Asaali vs Commissioner of Customs
GR No. L-24170 December 16, 1978
Facts: On September 10, 1950, at about noon time, a customs patrol team on board Patrol Boat ST-23 intercepted the five (5) sailing vessels in question on the high seas, between British North Borneo and Sulu while they were heading towards Tawi-tawi, Sulu. After ordering the vessels to stop, the customs officers boarded and found on board, 181 cases of ‘Herald’ cigarettes, 9 cases of ‘Camel’ cigarettes, and some pieces of rattan chairs. The sailing vessels are all of Philippine registry, owned and manned by Filipino residents of Sulu, and of less than thirty (30) tons burden. They came from Sandakan, British North Borneo, but did not possess any permit from the Commissioner of Customs to engage in the importation of merchandise into any port of the Sulu sea, as required by Section 1363(a) of the Revised Administrative Code. Their cargoes were not covered by the required import license under Republic Act No. 426, otherwise known as the Import Control Law. Respondent Commissioner of Customs, as noted at the outset, affirmed the decision rendered by the Collector of Customs of Jolo, who found cause for forfeiture under the law of the vessels and the cargo contained therein. He was, as also already made known, sustained by the Court of Tax Appeals. Hence this petition for review.

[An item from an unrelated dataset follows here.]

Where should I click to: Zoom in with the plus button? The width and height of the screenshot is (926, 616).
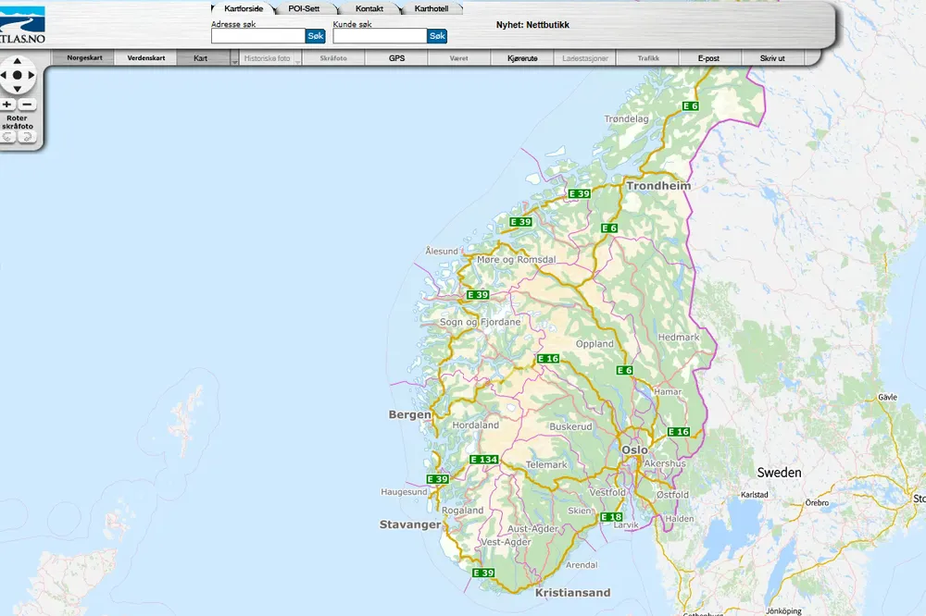8,105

Issue: Whether or not the forfeiture and seizure made by the collector at the high seas is proper.
Held: Yes. It is unquestioned that all vessels seized are of Philippine registry. The Revised Penal Code leaves no doubt as to its applicability and enforceability not only within the Philippines, its interior waters and maritime zone, but also outside of its jurisdiction against those committing offense while on a Philippine ship. The principle of law that sustains the validity of such a provision equally supplies a firm foundation for the seizure of the five sailing vessels found thereafter to have violated the applicable provisions of the Revised Administrative Code.

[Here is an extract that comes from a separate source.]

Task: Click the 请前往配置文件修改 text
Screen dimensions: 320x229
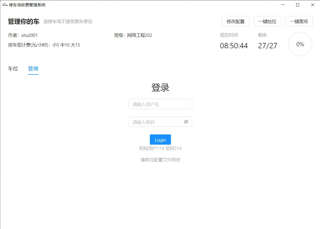Action: coord(160,160)
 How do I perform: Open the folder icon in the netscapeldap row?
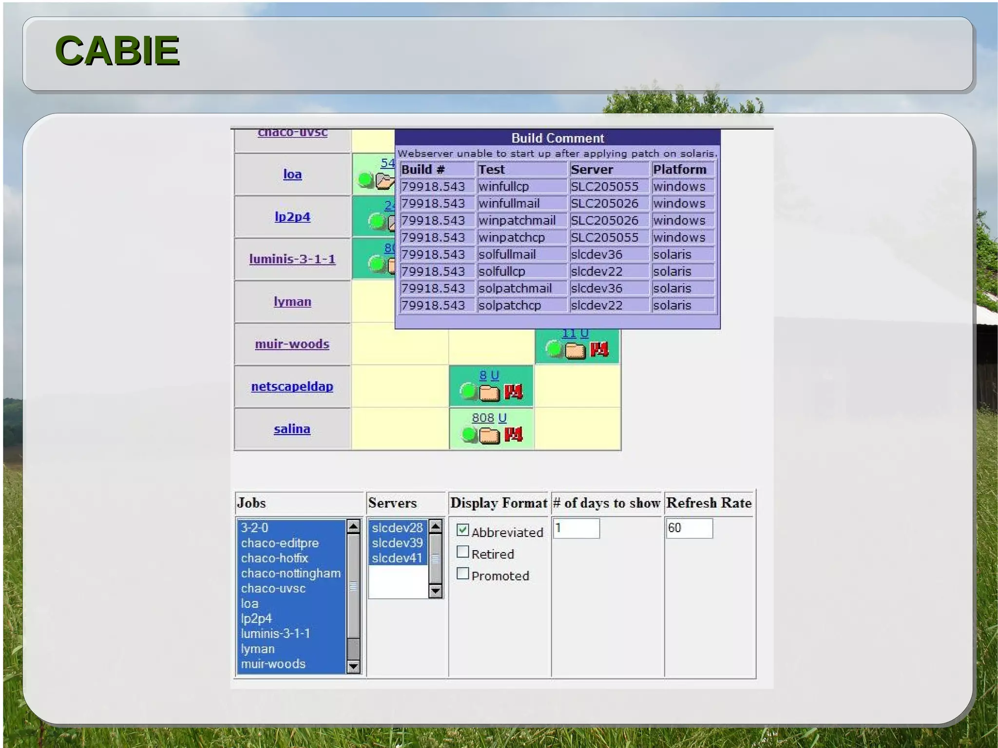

Moreover, it is a well settled doctrine of International Law that goes back to Chief Justice Marshall’s opinion in Church v. Hubbart, an 1804 decision, that a state has the right to protect itself and its revenues, a right not limited to its own territory but extending to the high seas. In the language of Chief Justice Marshall: “The authority of a nation within its own territory is absolute and exclusive. The seizure of a vessel within the range of its cannon by a foreign force is an invasion of that territory, and is a hostile act which it is its duty to repel. But its power to secure itself from injury may certainly be exercised beyond the limits of its territory.”

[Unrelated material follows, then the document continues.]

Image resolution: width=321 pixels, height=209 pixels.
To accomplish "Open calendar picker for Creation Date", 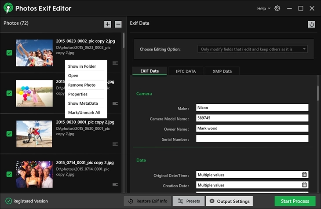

The question asked in the brief of petitioners-appellants as to whether the seizure of the vessels in question and the cargoes on the high seas and thus beyond the territorial waters of the Philippines was legal must be answered in the affirmative.
Such expiration of the period of effectivity of Republic Act No. 650 did not have the effect of depriving the Commissioner of Customs of the jurisdiction, acquired by him prior thereto, to act on cases of forfeiture pending before him, which are in the nature of proceeding in rem.